Pelo novo texto, de acordo com o deputado Augusto Coutinho (SD-PE), presidente da comissão que analisa o texto, empresas seguradoras devem dar continuidade aos trabalhos, ou, ainda, se responsabilizem por ressarcir o poder público pelos recursos empregados, caso as vencedoras do certame interrompam o andamento das obras.

“As grandes obras começariam a ser seguradas caso elas não cheguem ao final, ou as empresas abandonem a obra, a empresa seguradora se responsabilizaria para o término da obra ou a restituição dos recursos ao erário público”, disse.

Segundo o relator, deputado João Arruda (MDB-PR), a nova legislação visa maior transparência e agilidade nas compras públicas “Nossa legislação precisa ser modernizada. Nós queremos agilidade nas contratações, responsabilidade e compromisso das empresas”, defendeu.

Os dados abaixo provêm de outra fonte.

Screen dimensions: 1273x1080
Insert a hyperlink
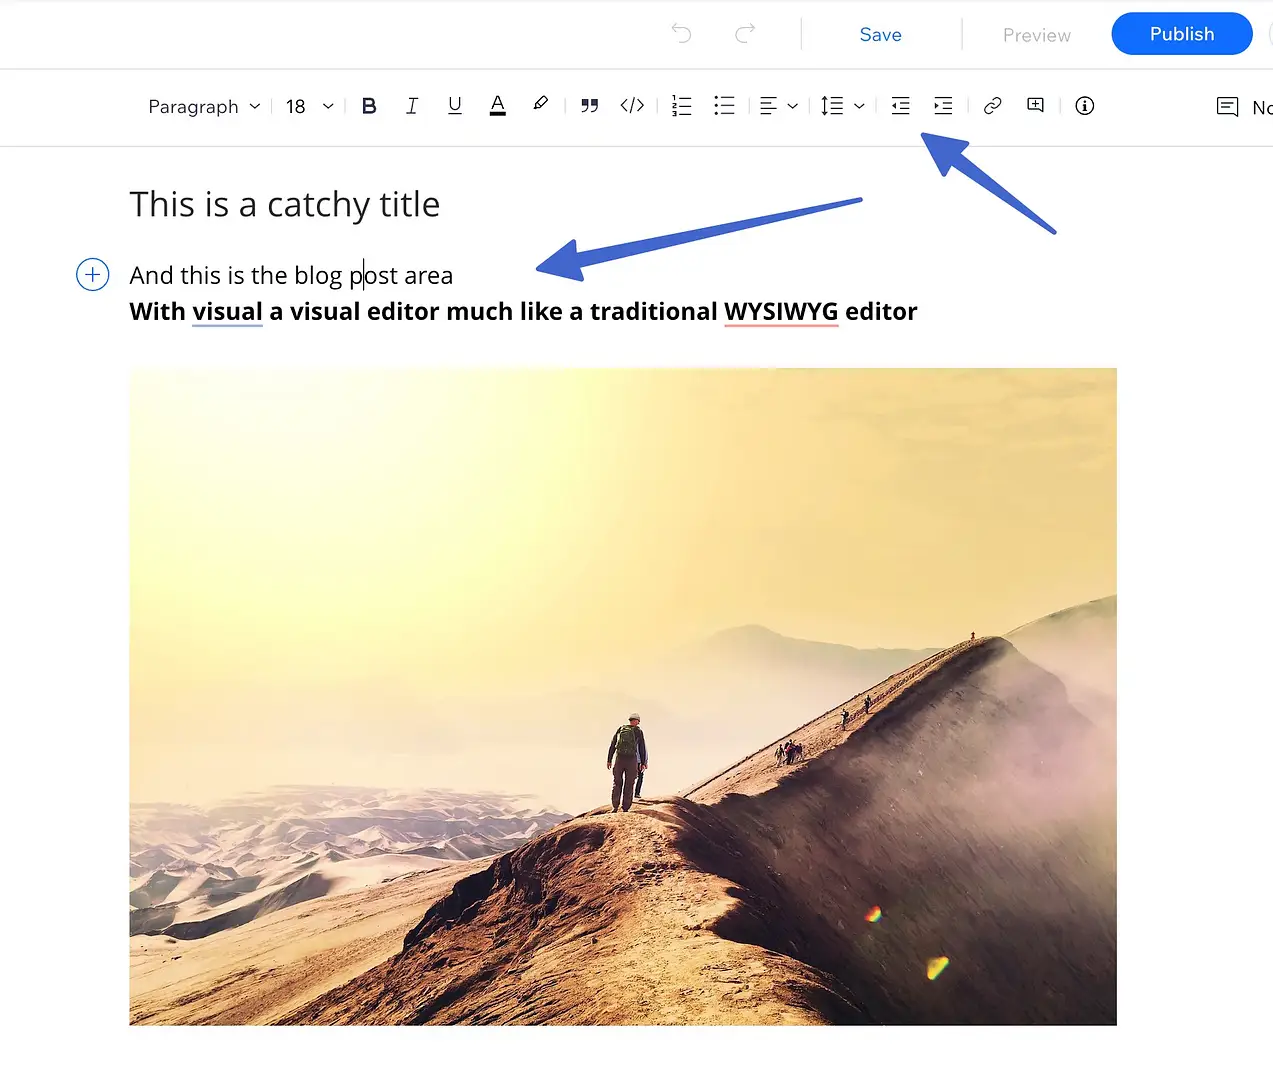click(992, 106)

Para o parlamentar, um dos problemas diagnosticados nas contratações é o preço oferecido por algumas empresas. Segundo Arruda, a lei quer evitar que ‘empresas aventureiras’ vençam certames com preços abaixo de marcado e não consigam cumprir os cronogramas.

“Geralmente, empresas aventuras e irresponsáveis mergulham num preço e não tem condição de dar continuidade e cumprir o cronograma e, com isso, a obra é paralisada, a empresa notificada. É um processo extremamente burocrático até que essa empresa seja retirada do processo e quem perde com isso é a sociedade, a população que não recebe o benefício do poder público”.

Ministro Carlos Marun, da Secretaria de Governo, defendeu que a lei seja mais transparente e auxilie o processo de ordenação de despesa. “Precisamos de uma lei que permita boas aquisições, boas contratações de obras por um preço justo”.

Segundo o presidente da comissão, a nova legislação de compras deve ser apreciada pelo plenário da Câmara dos Deputados na segunda quinzena de maio.